What are the limitations and knowledge gaps in intermittent fasting research?

Despite promising results, most studies of intermittent fasting are short-term, with limited data on long-term weight maintenance, sustainability, and safety. The new University of Adelaide trial’s 18-month duration is longer than most, but sustained adherence, individual variability, and broader health outcomes over multiple years remain under-explored 4 6 10.

  • Long-term comparative data (beyond one year) are lacking, making it difficult to assess sustained benefits or risks 4 6 10.
  • Research is needed to identify characteristics of individuals who respond best to IF versus calorie restriction 4 10.
  • Optimal fasting protocols (timing, duration, frequency) have yet to be established 10.
  • Large, diverse population studies are necessary to determine the generalizability of findings and assess safety 6 10.

Future Research Questions

While current evidence supports intermittent fasting as an effective weight loss strategy comparable to calorie restriction, significant gaps remain regarding long-term outcomes, individual variability, and optimal protocols. Further research is needed to determine who benefits most from intermittent fasting, how sustainable these approaches are over years, and what effects fasting has on broader health outcomes.

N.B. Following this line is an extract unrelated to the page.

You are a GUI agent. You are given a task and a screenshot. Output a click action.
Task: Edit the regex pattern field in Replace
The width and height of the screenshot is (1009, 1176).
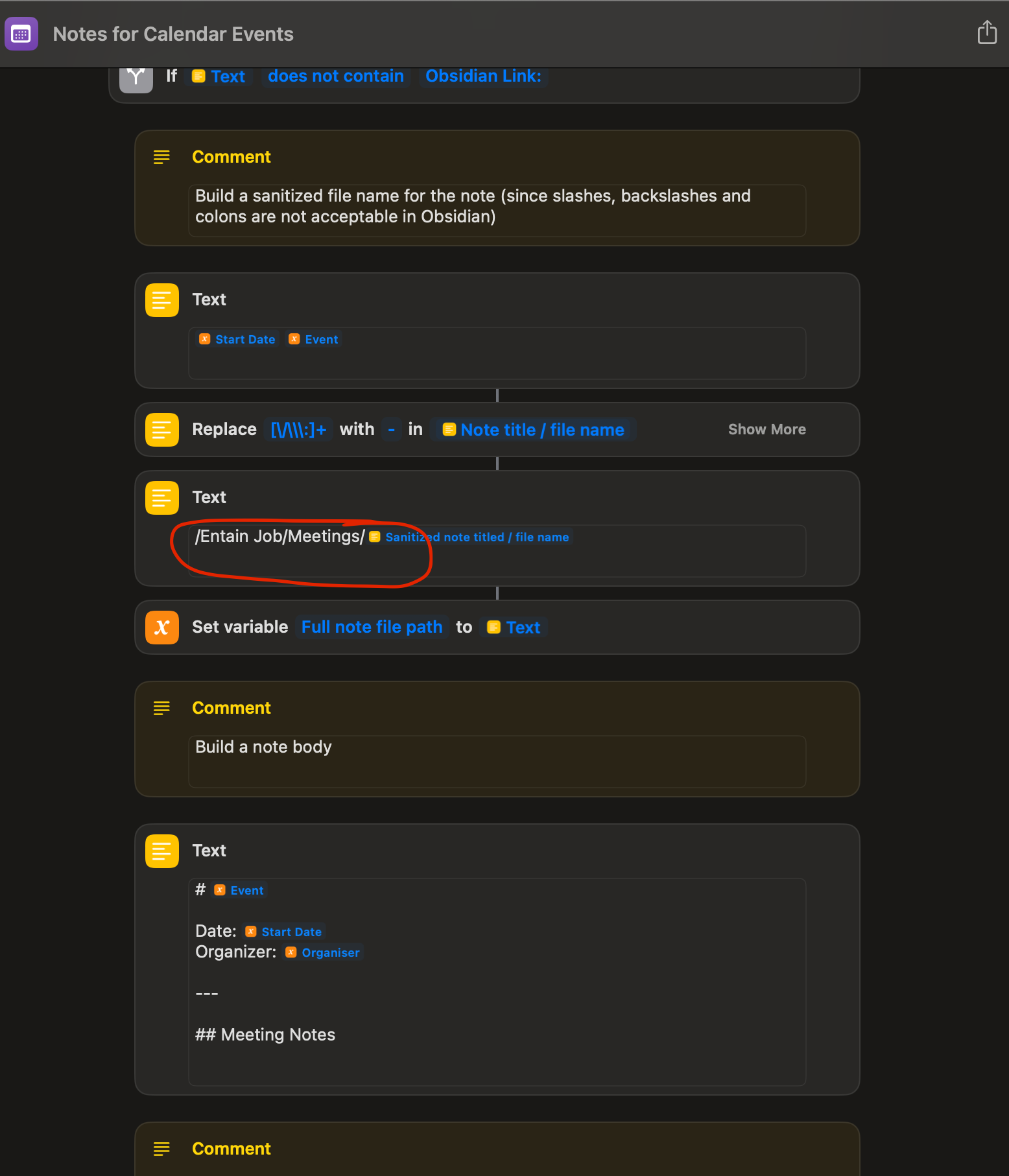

Research Question Relevance
What are the long-term effects of intermittent fasting on weight maintenance and metabolic health? Most studies are of short duration; understanding sustainability and long-term health impacts is essential for clinical recommendations 4 6 10.
Which individuals benefit most from intermittent fasting versus calorie restriction? Identifying predictors of adherence and effectiveness could enable more personalized dietary recommendations 10.
How do different intermittent fasting protocols (e.g. timing, duration) affect weight loss and health outcomes? Comparative studies are needed to determine optimal fasting regimens for different populations and health goals 3 10.
What are the psychological and behavioral mechanisms influencing adherence to intermittent fasting? Understanding the psychological drivers of adherence could help improve weight loss outcomes and guide intervention design 3 8.
Is intermittent fasting safe and effective for special populations (e.g. older adults, patients with diabetes)? More research is needed to assess safety, efficacy, and potential risks for vulnerable groups, including those with chronic health conditions 5 8.